SMEs make up a large part of the economic landscape in Wallonia, most often organisations with less than 50 employees. These companies often lack the internal skillset and resources to fully understand cyber security risks. They tend to feel uninformed and unprepared, especially regarding European regulations like GDPR and NIS2. Despite their small size, SMEs are often targeted due to their role in the supply chain of larger companies.

Regional Initiatives and Challenges

In response to these challenges, regional initiatives like Cyberwal by Digital Wallonia are welcomed. These initiatives aim to raise awareness and provide better protection for businesses. Cyberwal embodies Wallonia's ambition in cyber security by uniting stakeholders in research, innovation, and training. Additionally, efforts by AKT for Wallonia (UWE) and Agoria play crucial roles in raising awareness and improving collaboration among businesses to enhance cyber resilience and compliance.

Key Challenges for Business Leaders

Challenges include limited financial resources and a shortage of qualified personnel, making compliance with complex regulations difficult. Recent crises have further strained resources, increasing exposure to risks. Guiding leaders to secure their IT assets and ensure business continuity is crucial.

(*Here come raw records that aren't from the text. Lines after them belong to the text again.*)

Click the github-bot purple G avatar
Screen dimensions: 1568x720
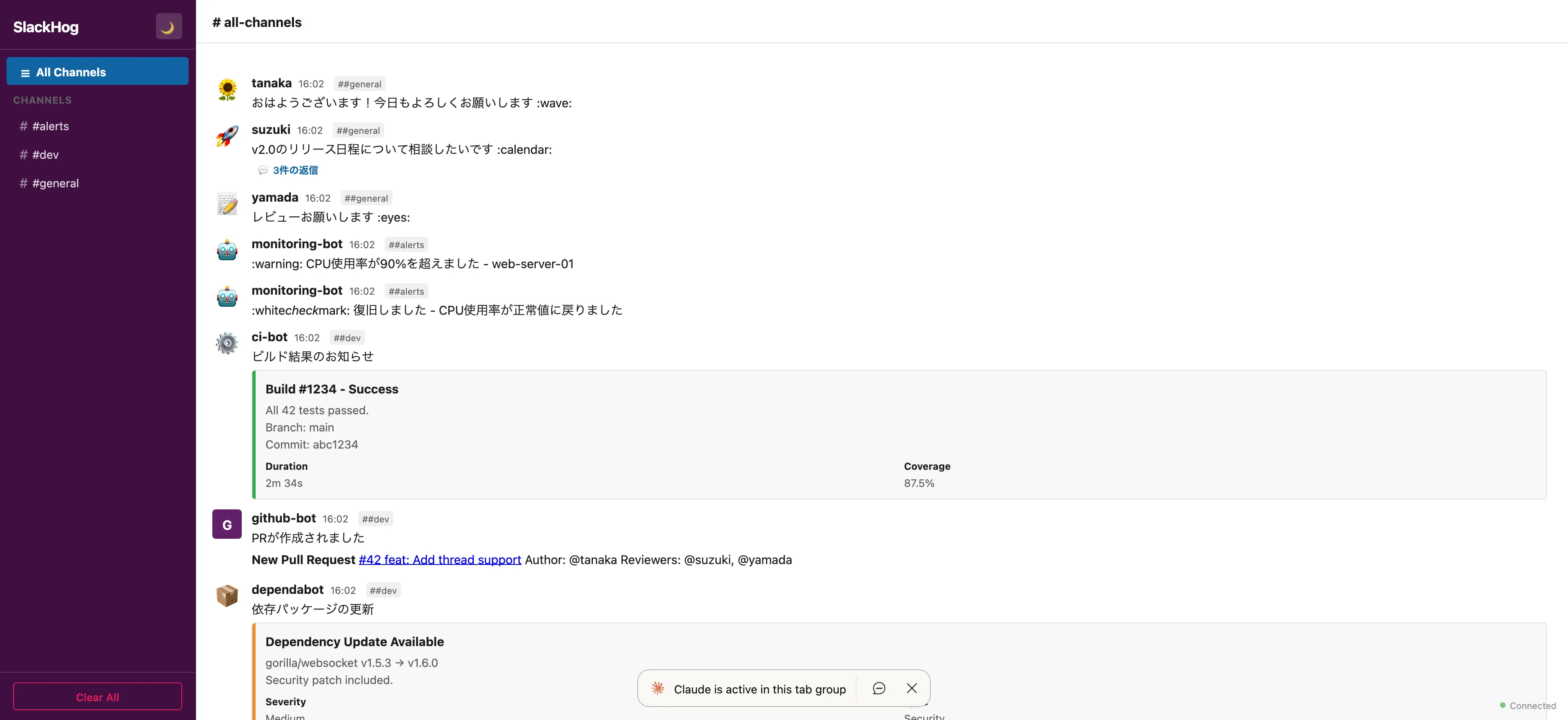coord(227,524)
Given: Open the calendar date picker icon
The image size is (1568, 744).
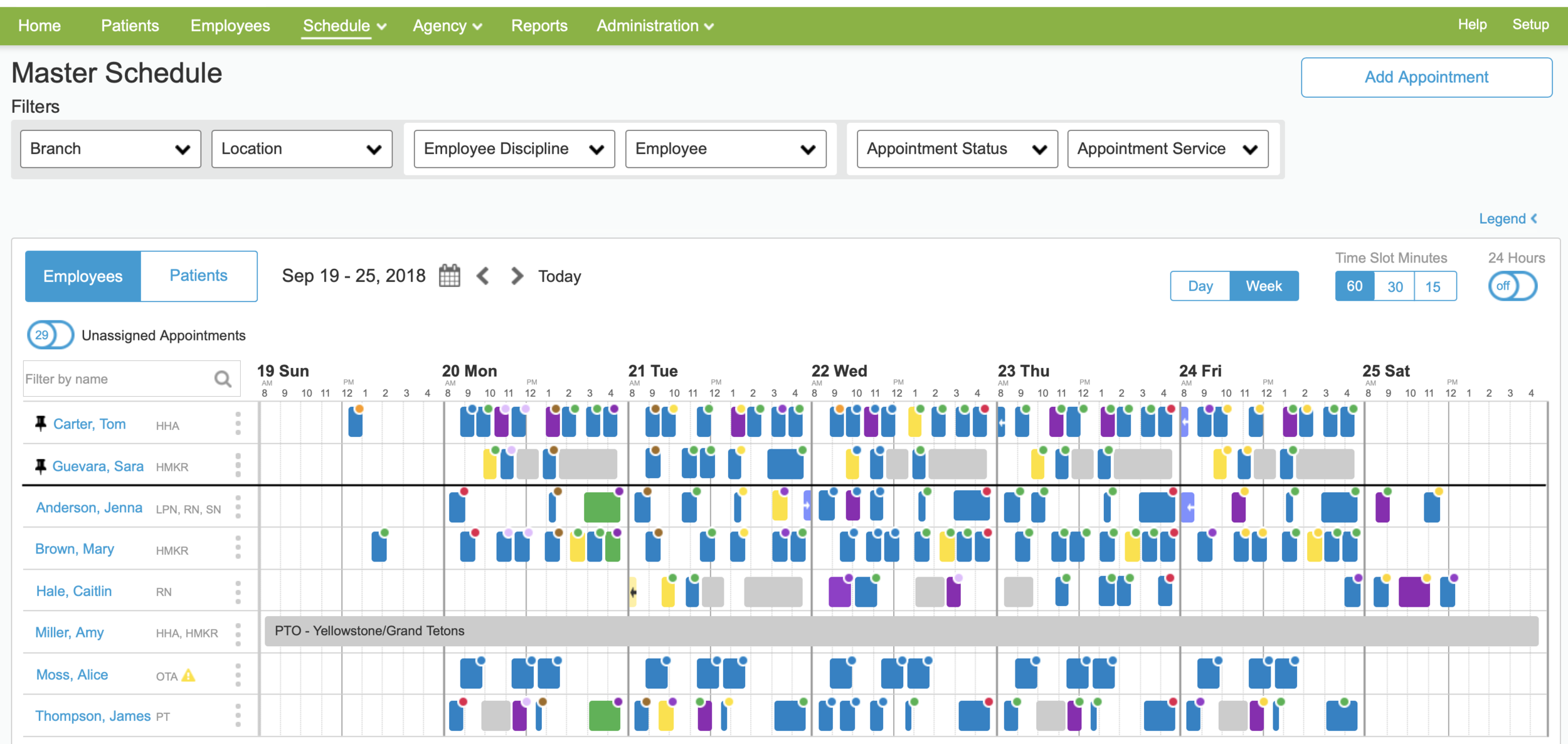Looking at the screenshot, I should click(449, 276).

Involving Executives and Raising Employee Awareness

Executives need to not only understand the cyber risks but also integrate cyber security into their overall strategy. This involves developing robust security policies, regular evaluations, and clear communication. Employee awareness should be raised through regular training on basic cyber hygiene, particularly phishing, as it presents a major threat to companies of all sizes.

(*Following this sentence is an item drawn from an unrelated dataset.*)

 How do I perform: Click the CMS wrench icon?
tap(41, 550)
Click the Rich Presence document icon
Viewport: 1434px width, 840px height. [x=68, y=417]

Defining a Strategy for SMEs

SMEs should follow structured frameworks like "CyberFundamentals" (CyFun) for assessing risks, developing security measures, and training employees. This approach helps SMEs implement effective cyber security strategies without deep technical knowledge.

Ensuring Effective Measures and Key Performance Indicators (KPIs)

Monitoring the implementation of security policies, compliance with standards, and ongoing training is essential. Measuring operational performance, such as incident detection and response times and the effectiveness of security tools, is crucial. Using these KPIs, companies can continuously evaluate and improve their cyber security posture.

SMEs should focus on basic security measures like password management, phishing awareness, and regular backups of critical data.

Three Actionable Tips for Leaders

  1. Act Quickly: Establish and communicate a solid cyber security plan to avoid significant risks.
  2. Invest in Training: Regularly train employees on cyber security best practices.
  3. Build Partnerships: Collaborate with key players in the cyber ecosystem for specialised advice and resources.